BREWER, Maine — On a cold winter night, at the end of a dark gravel road, the parking lot is full. Inside, 32 students gather around tables with piles of fish hooks, feathers and other materials in front of them as Rob Dunnett walks them through the finer points of a woolly worm.
Yes, a woolly worm. Last week, “the spunky” took center stage, along with the “maple syrup.” Later this evening, he’ll talk about the “woolly bugger.”
This is fly tying class, Penobscot Fly Fishers-style. For years, the Bangor-area club has been teaching novices an important lesson: Yes, you can tie a fishing fly.
It doesn’t matter who you are. Before you know it, you might be pretty good at it.

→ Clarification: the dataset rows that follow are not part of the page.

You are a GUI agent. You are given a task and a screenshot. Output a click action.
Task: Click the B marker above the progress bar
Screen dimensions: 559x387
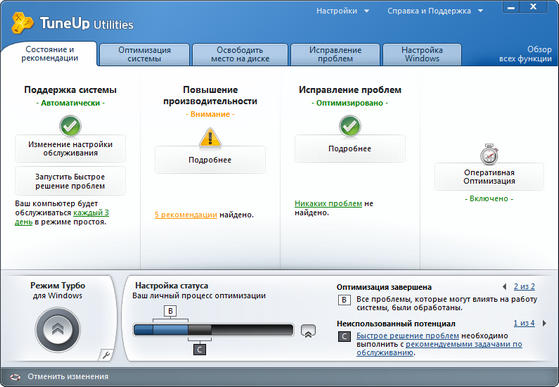(170, 311)
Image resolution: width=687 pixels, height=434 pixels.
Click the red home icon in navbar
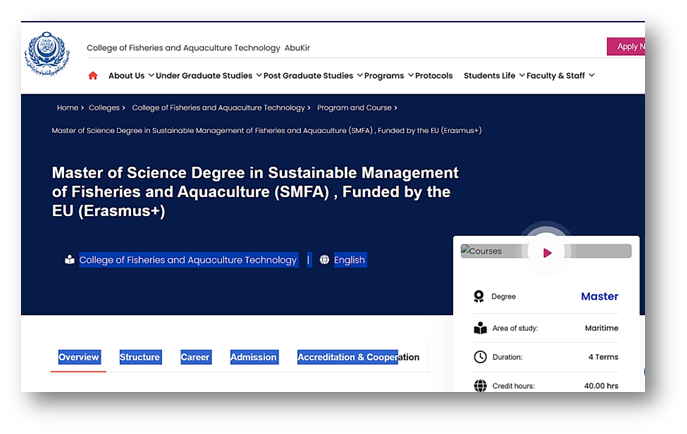(93, 75)
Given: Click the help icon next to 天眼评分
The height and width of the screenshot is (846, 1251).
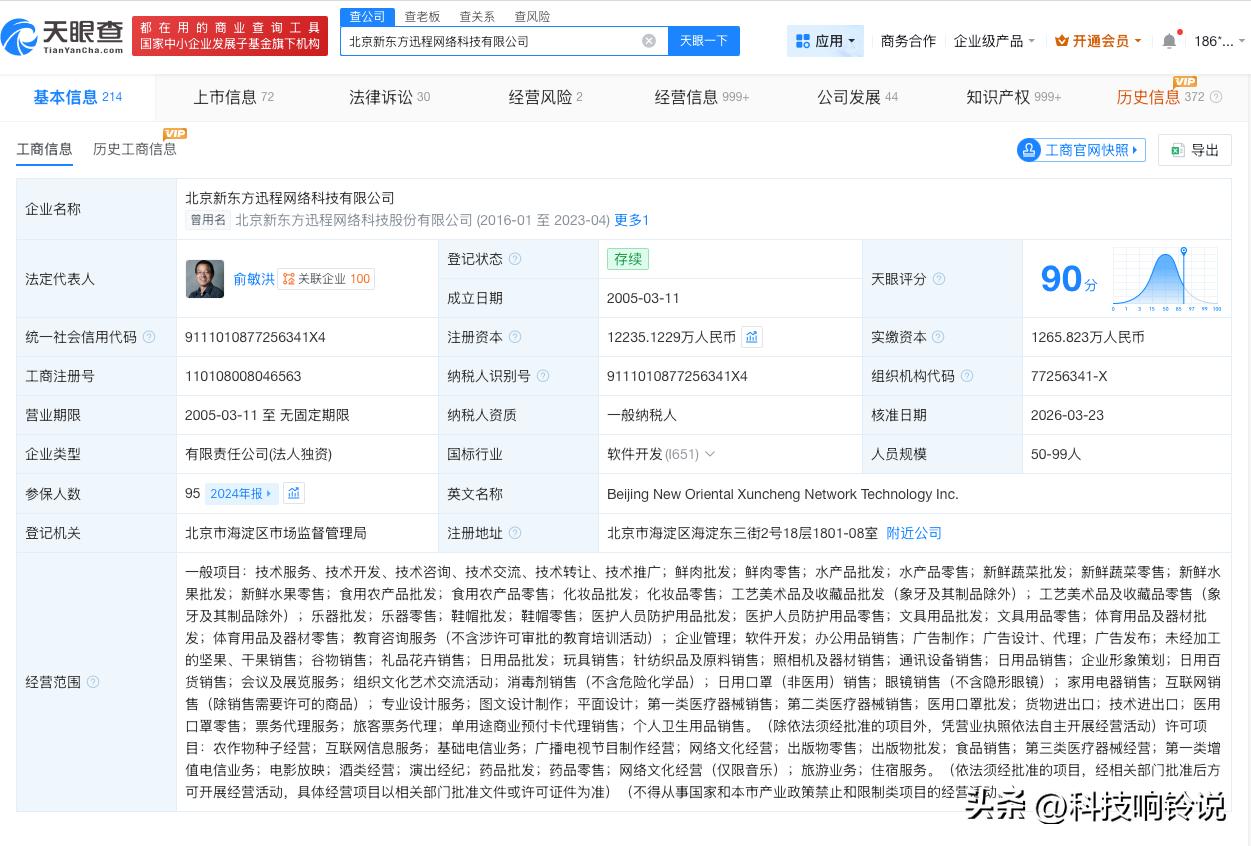Looking at the screenshot, I should [x=939, y=279].
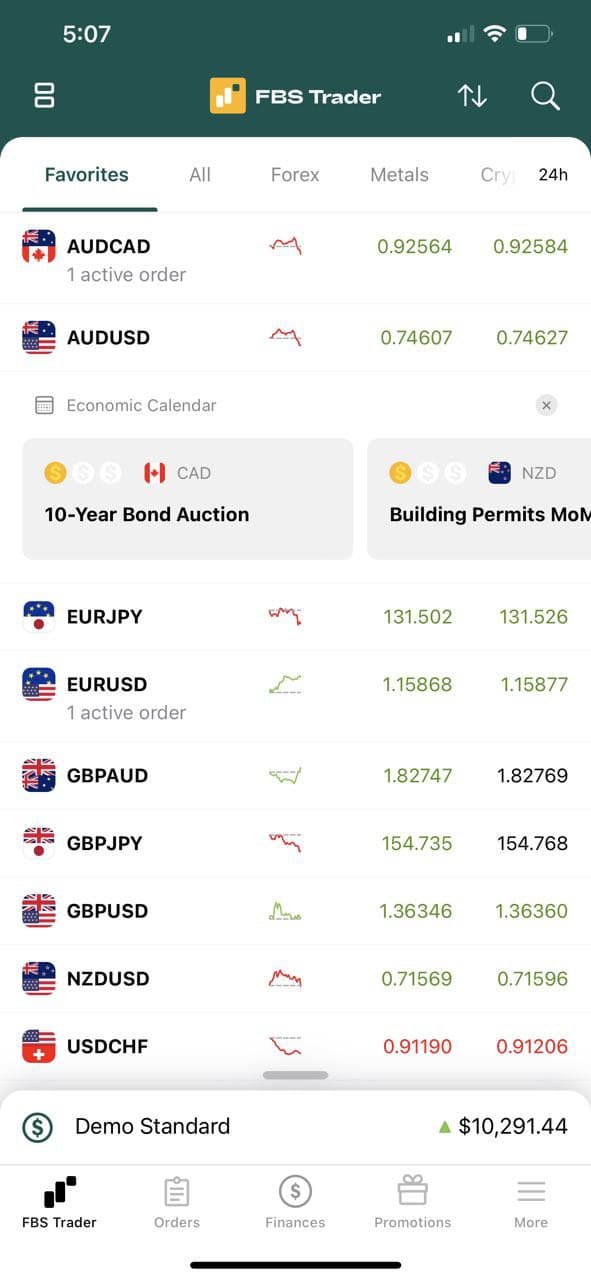Image resolution: width=591 pixels, height=1280 pixels.
Task: View EURUSD active order details
Action: (x=126, y=712)
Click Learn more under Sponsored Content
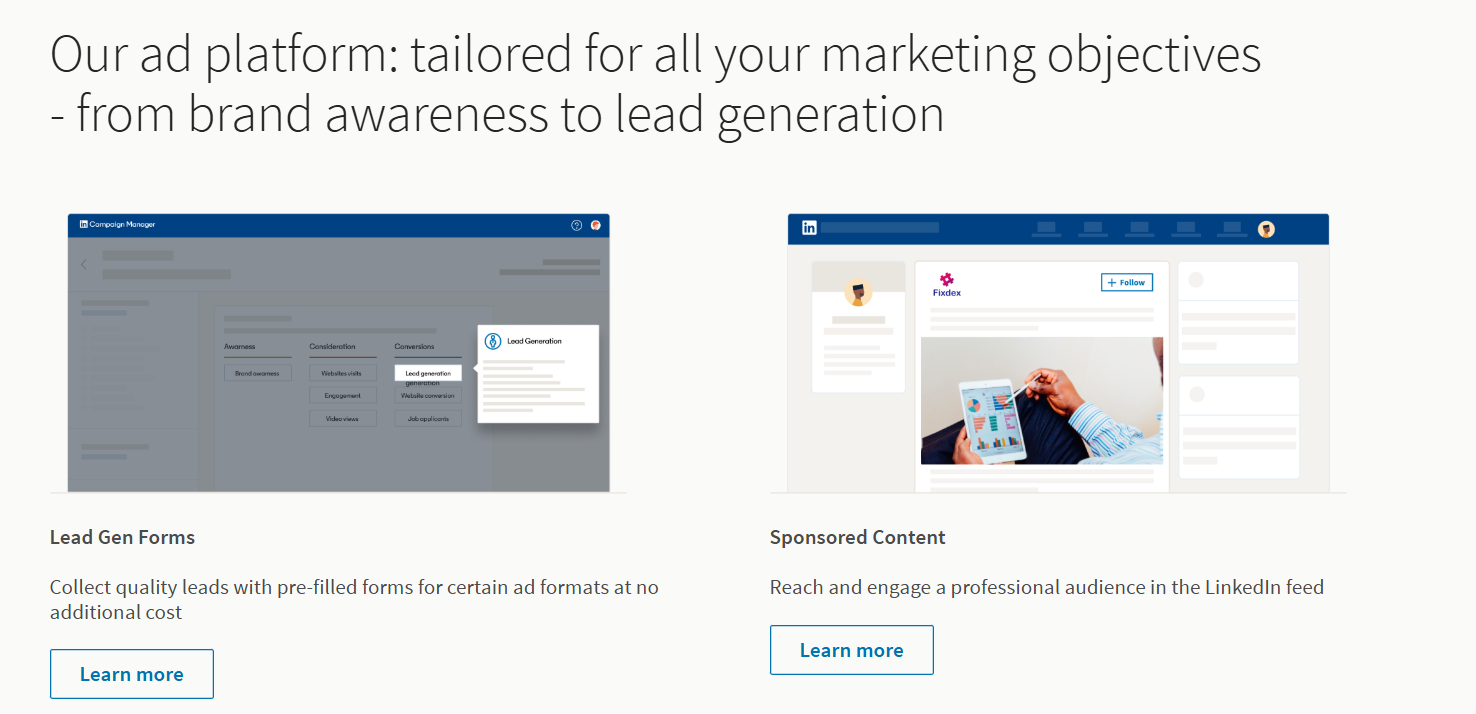 (851, 650)
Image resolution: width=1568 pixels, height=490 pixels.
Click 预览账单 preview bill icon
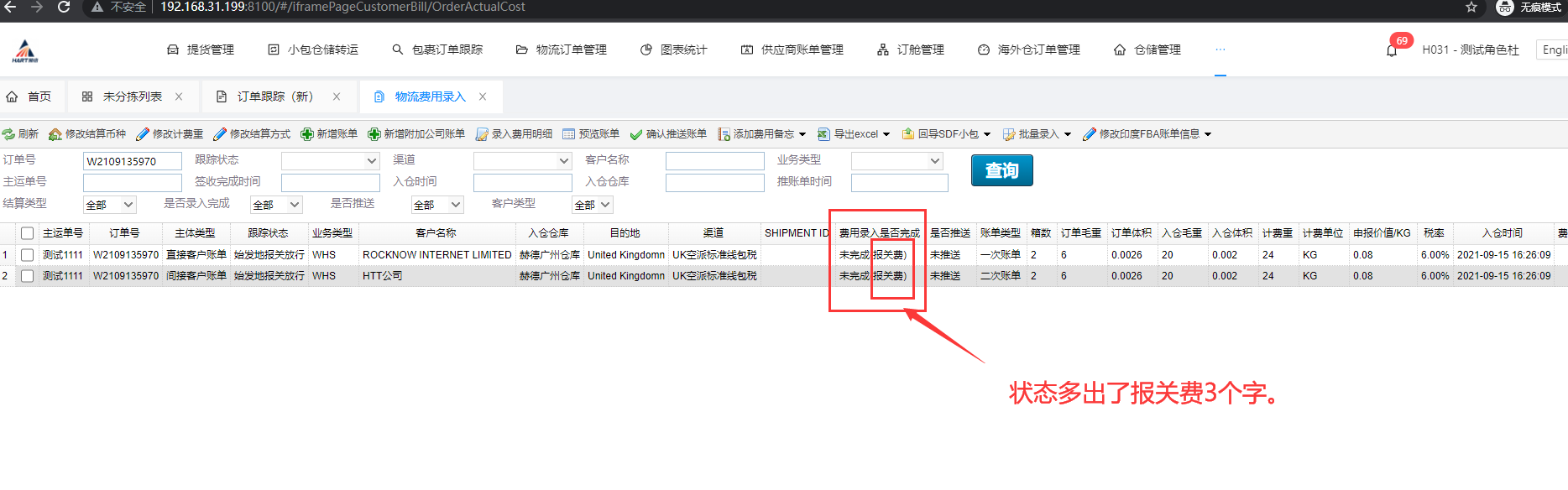pos(569,134)
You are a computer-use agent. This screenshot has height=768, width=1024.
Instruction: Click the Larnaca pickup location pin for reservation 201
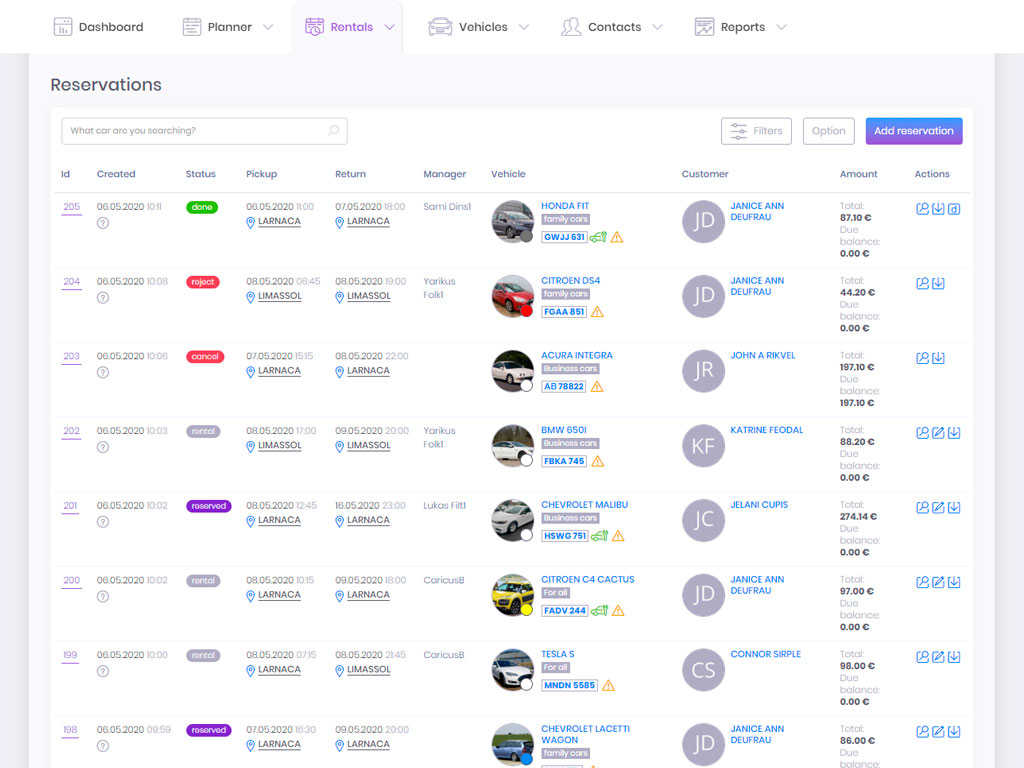252,521
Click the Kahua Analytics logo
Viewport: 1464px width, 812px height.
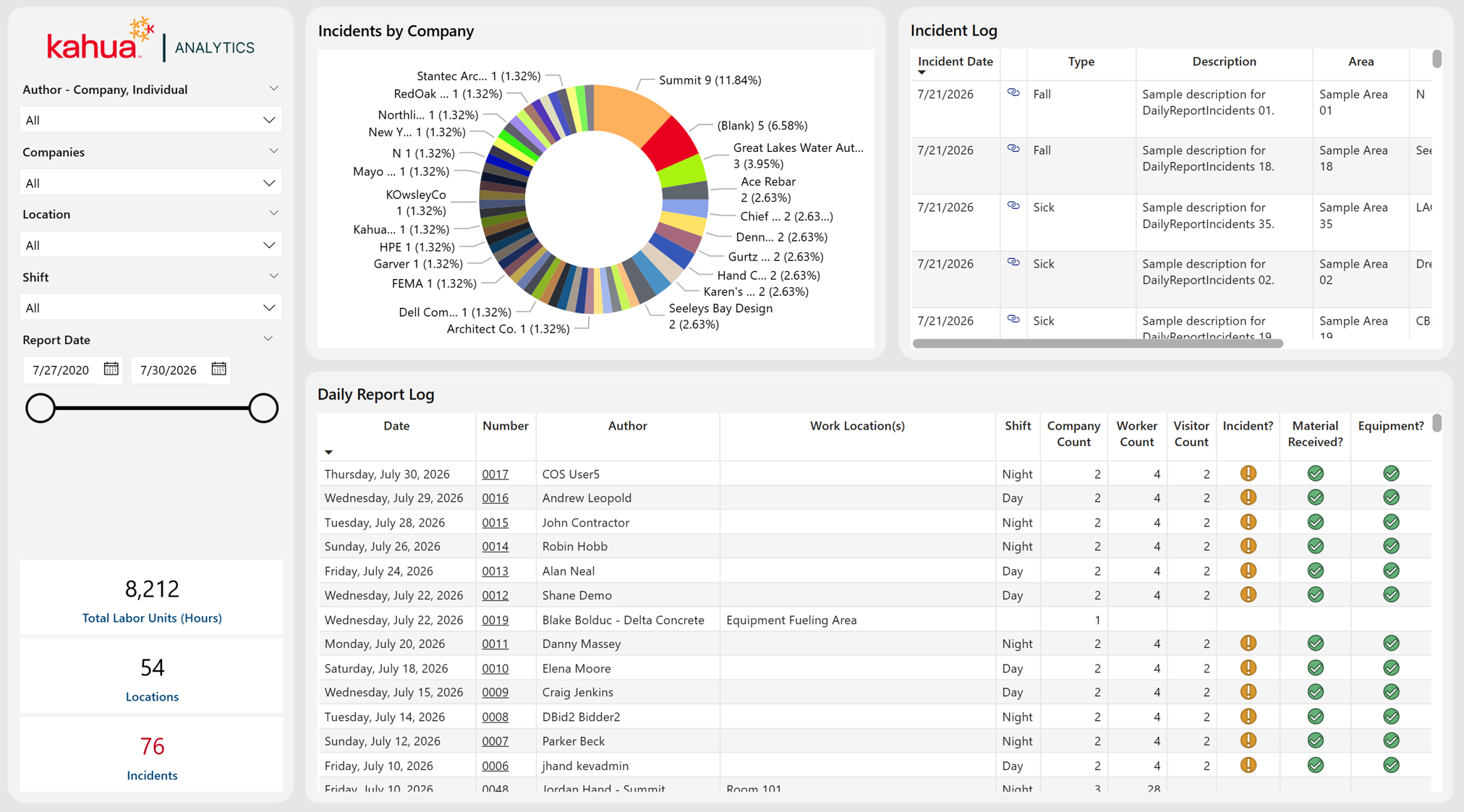(x=151, y=40)
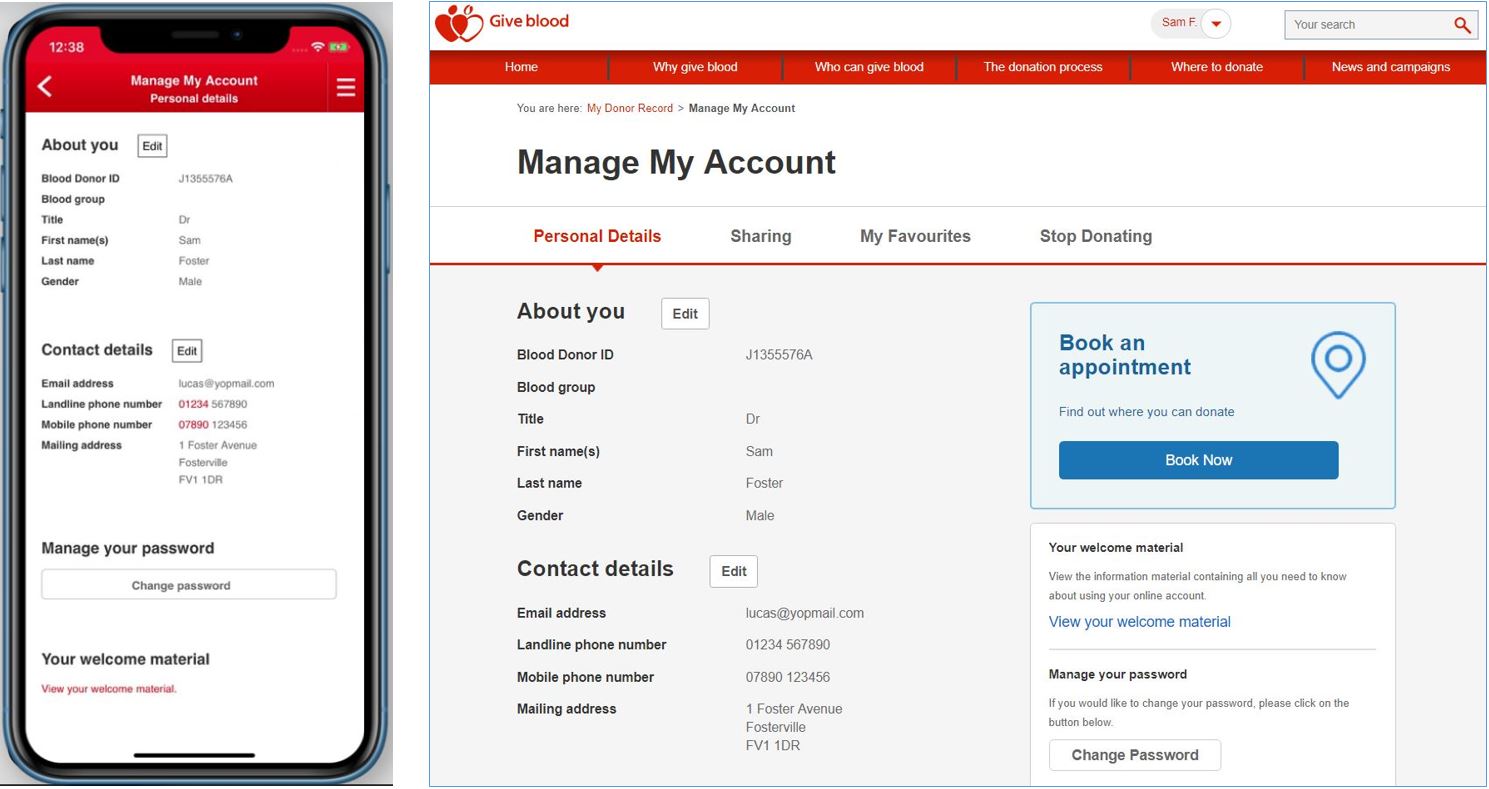The image size is (1489, 789).
Task: Click the desktop Change Password button
Action: pos(1134,755)
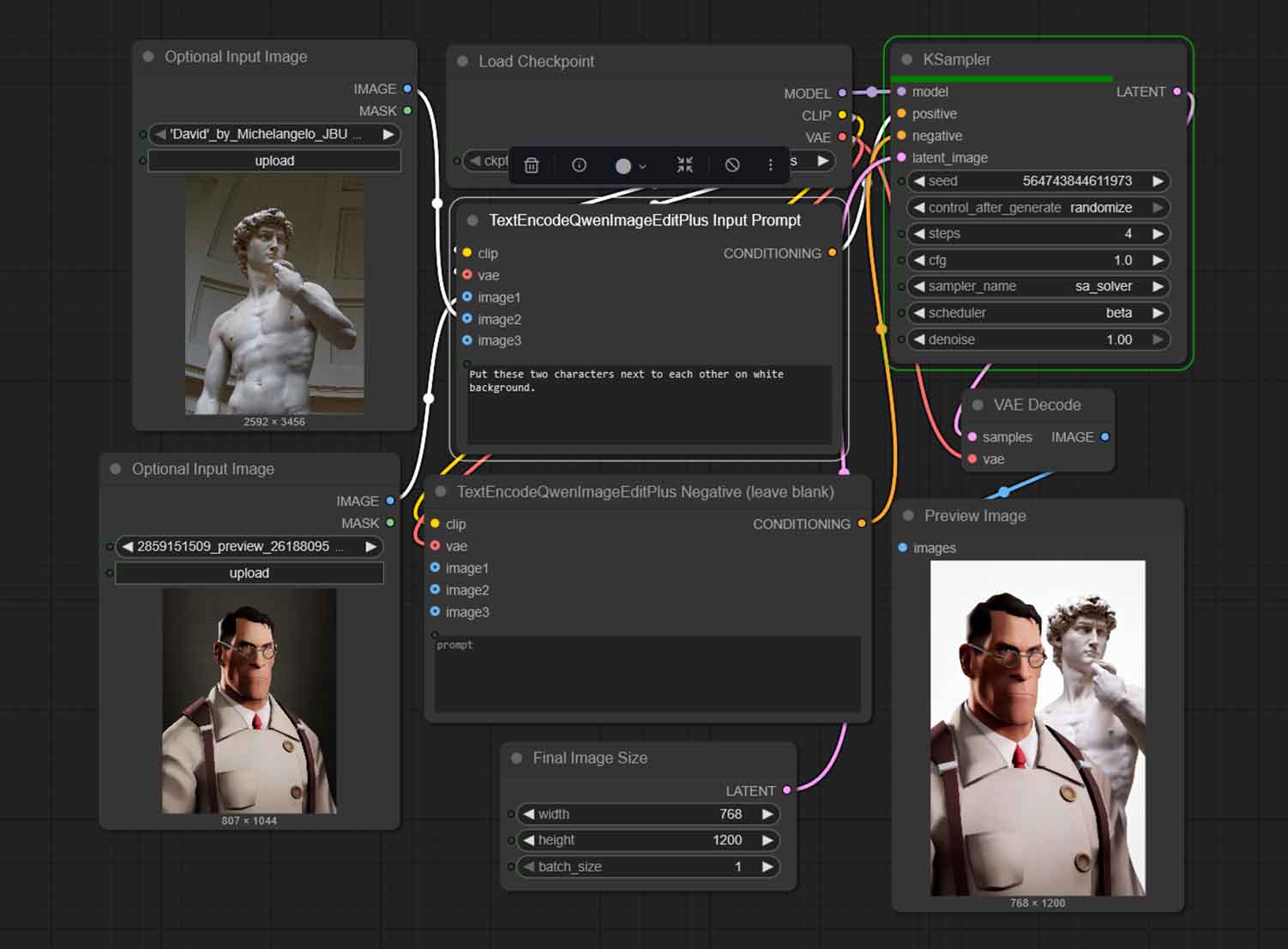Click inside the Input Prompt text area
1288x949 pixels.
pyautogui.click(x=648, y=403)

Dunnett, a member of the PFF’s board of directors, is the lead instructor of this year’s introductory classes, which run for eight weeks. He also is a proud graduate of the same class.
“I took this class in 2008, so I’ve been tying for eight years,” Dunnett said, taking time away from the microphone after introducing the class to the first fly of the night. “I was thinking the other day, I’ve come a long way from a student to an instructor to the lead guy now.”
Dunnett thinks back to those early days of tying and laughs.
“I’ll do my best. I know this much more than the students,” he said, holding his fingers an inch apart.
Dunnett is lying: He’s much better than he’s willing to admit, and the thousands of flies he has tied over the past eight years prove it.
“It becomes kind of addictive once you start doing it. You don’t save a lot of money tying flies versus buying them, once you get all the equipment and stuff. But you’ve got a product you like in the end,” Dunnett said. “You get to a point when you’re tying by yourself that all of a sudden you have too many flies. So coming here and being able to show people what you’re doing and what you like to do is fun.”
This year, the club increased the class size from 24 to 32, buying additional tying vises to accommodate students. As always, students are provided all the necessary supplies at each class while they decide whether they want to pursue fly tying in the future.
Included in this year’s class: Men and women of all ages, including an 11-year-old boy who is eager to learn more about a new sport.
“I was doing a Maine Youth Fish and Game [Association] camp, and there was a short class, a tying lesson,” Noah Tibbetts of Brewer explained. “I had fun doing it, so I got my own fly tying kit, and I came here to learn more.”
One thing to consider: Noah, like several others in the class, is not taking up fly tying because of already being an avid fly fisher.
His mother, Julie Tibbetts, said her father and brother are fly anglers. Noah isn’t — yet.
“He made five flies [last week],” Julie Tibbetts said. “He says now he needs to get a fly fishing pole. We go to Nesowadnehunk Lake every summer, and now he wants to fish with flies up there.”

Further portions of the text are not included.